Exercise objective
Please return exactly the line that contains "Viewport: 868px width, 415px height. How" and every line after it, through the last line of the records below, with no pictures.

Source information Start Marker

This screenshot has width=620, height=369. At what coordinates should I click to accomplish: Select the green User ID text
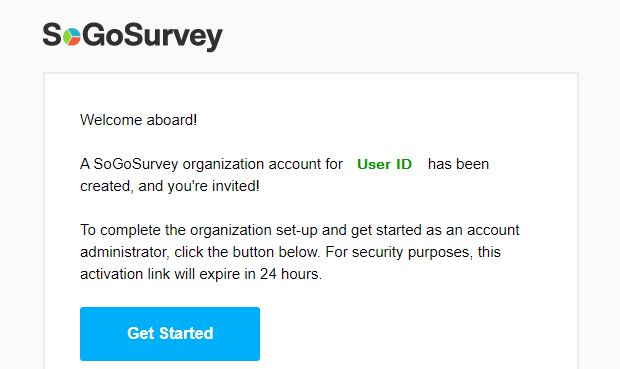[384, 164]
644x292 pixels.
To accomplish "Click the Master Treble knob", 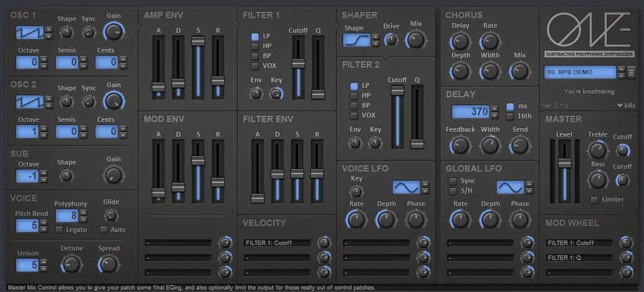I will (598, 150).
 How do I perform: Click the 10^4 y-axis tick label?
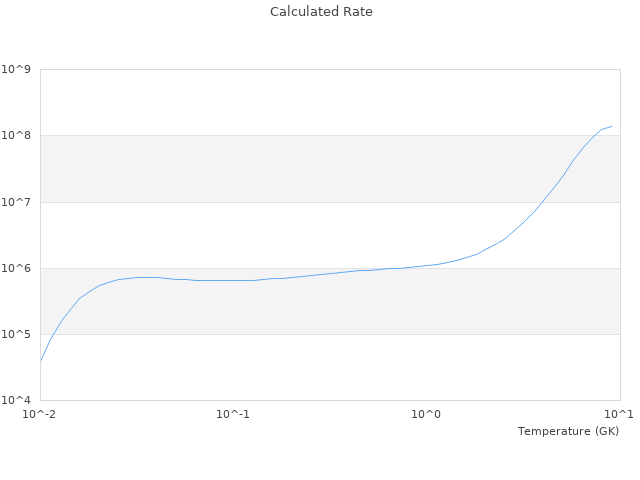tap(16, 400)
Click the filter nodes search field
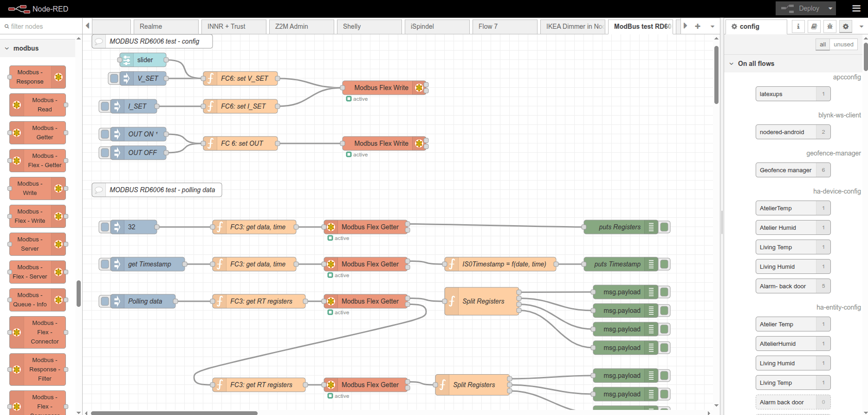Viewport: 868px width, 415px height. [x=42, y=26]
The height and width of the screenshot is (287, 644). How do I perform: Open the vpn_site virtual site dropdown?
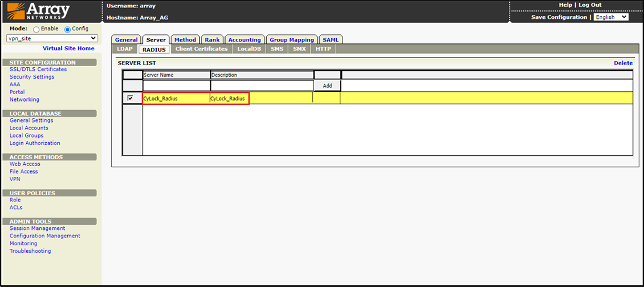coord(52,39)
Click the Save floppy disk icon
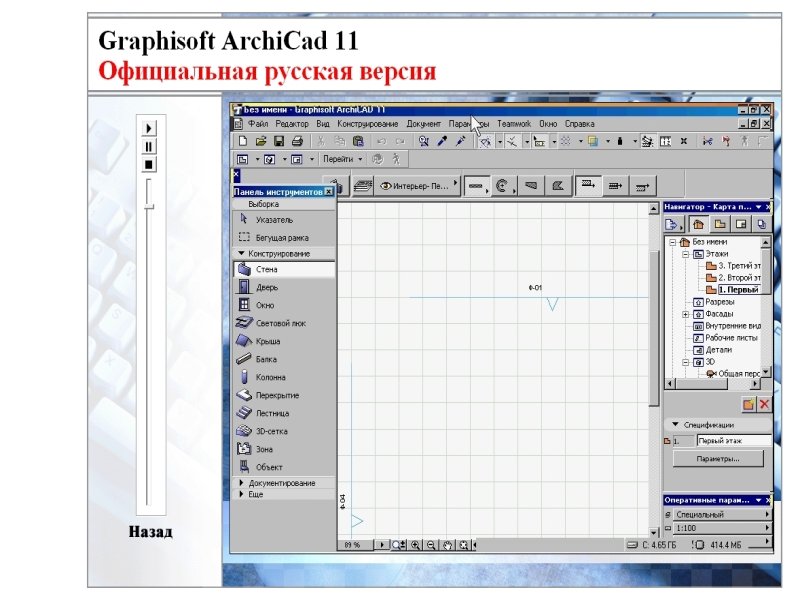 279,142
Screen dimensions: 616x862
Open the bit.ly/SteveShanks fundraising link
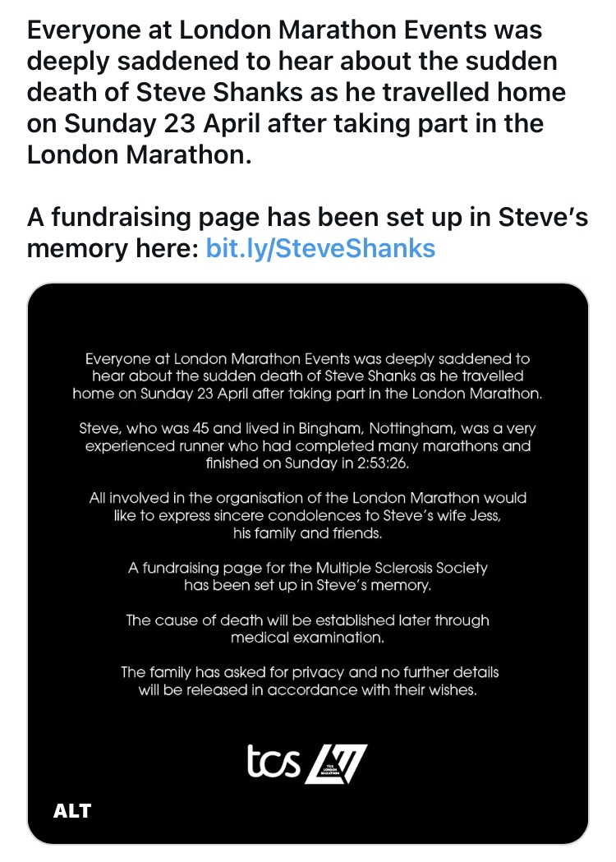(x=320, y=248)
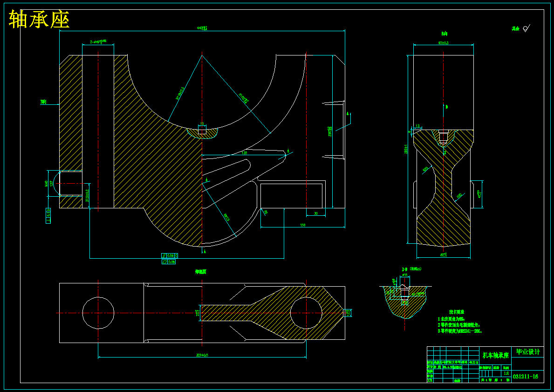Select the perpendicularity tolerance frame 0.1 D
This screenshot has height=392, width=554.
pyautogui.click(x=48, y=216)
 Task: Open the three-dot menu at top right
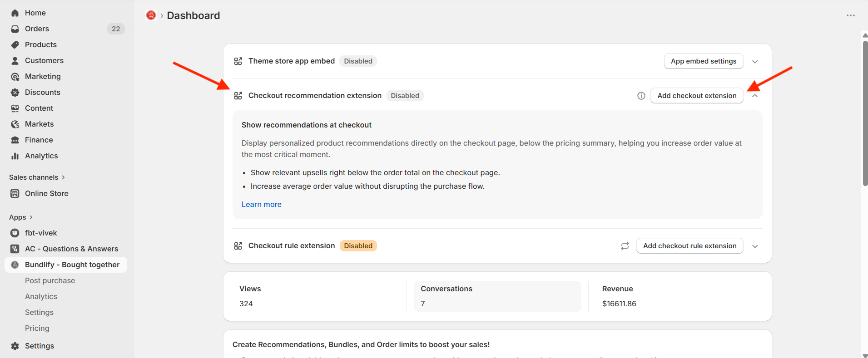tap(850, 15)
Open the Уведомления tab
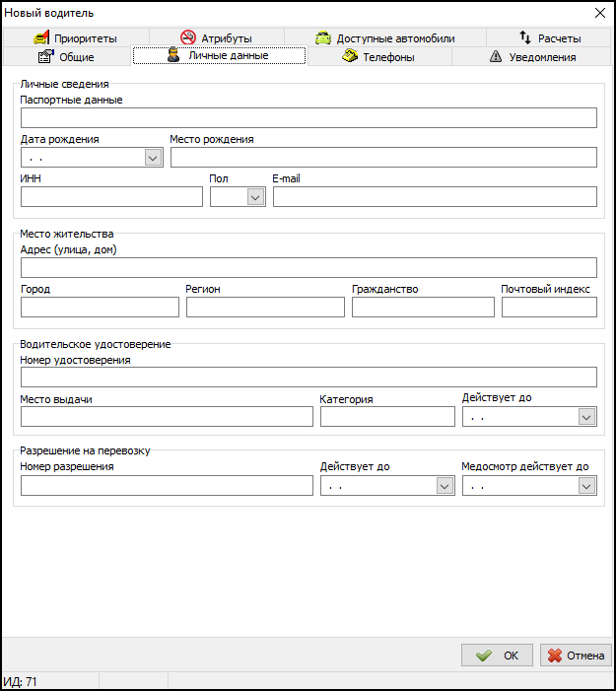Image resolution: width=616 pixels, height=691 pixels. click(x=532, y=57)
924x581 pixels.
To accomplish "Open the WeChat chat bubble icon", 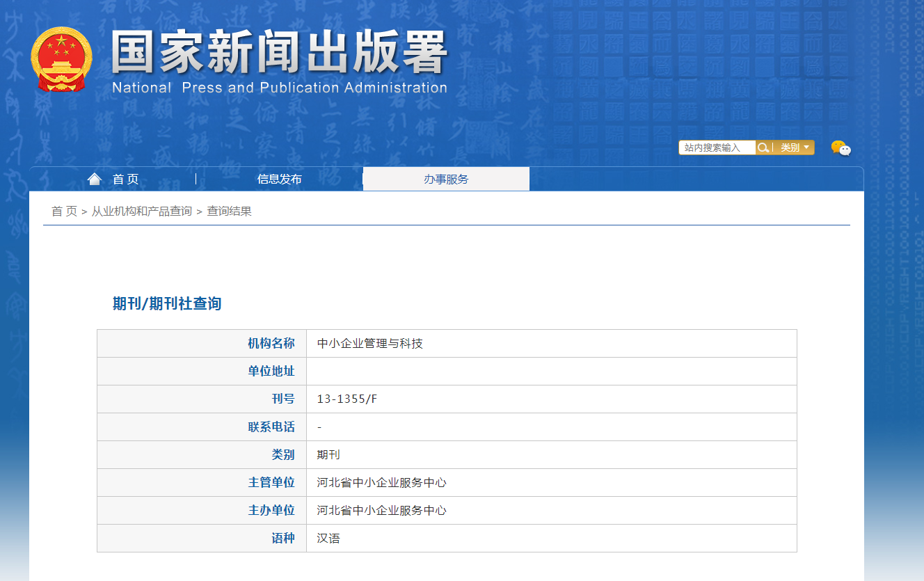I will click(x=841, y=148).
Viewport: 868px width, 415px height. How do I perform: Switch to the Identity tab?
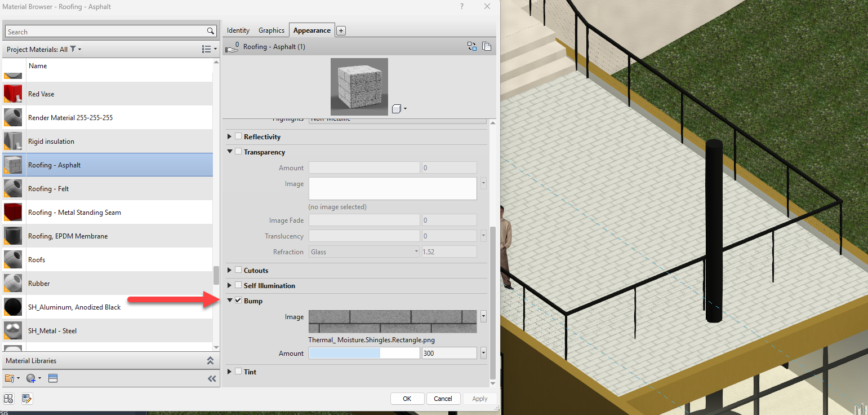pyautogui.click(x=238, y=30)
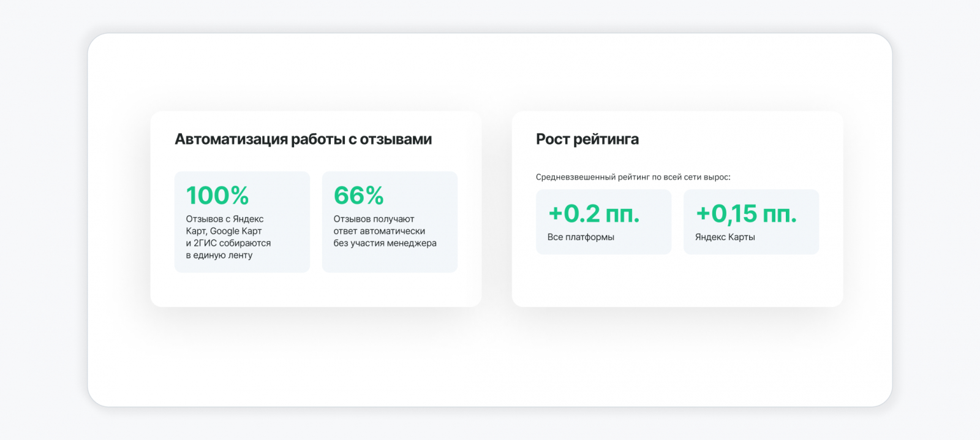Click empty space below tiles in rating card
The width and height of the screenshot is (980, 440).
[x=677, y=281]
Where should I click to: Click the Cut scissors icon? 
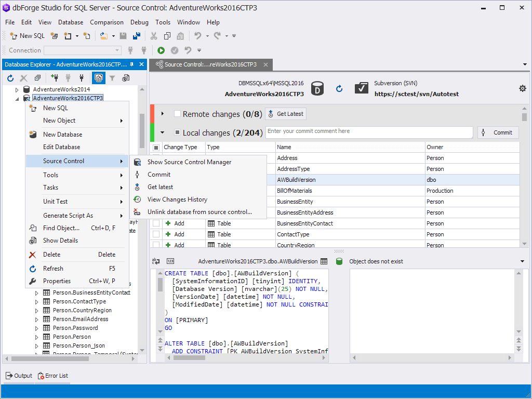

Source information End Marker

Exercise output
Viewport: 868px width, 415px height. How do I perform: Switch to the Identity tab?
pyautogui.click(x=238, y=30)
Click empty space below tiles in rating card
The width and height of the screenshot is (980, 440).
[x=677, y=281]
Where should I click to: Click the Cut scissors icon? 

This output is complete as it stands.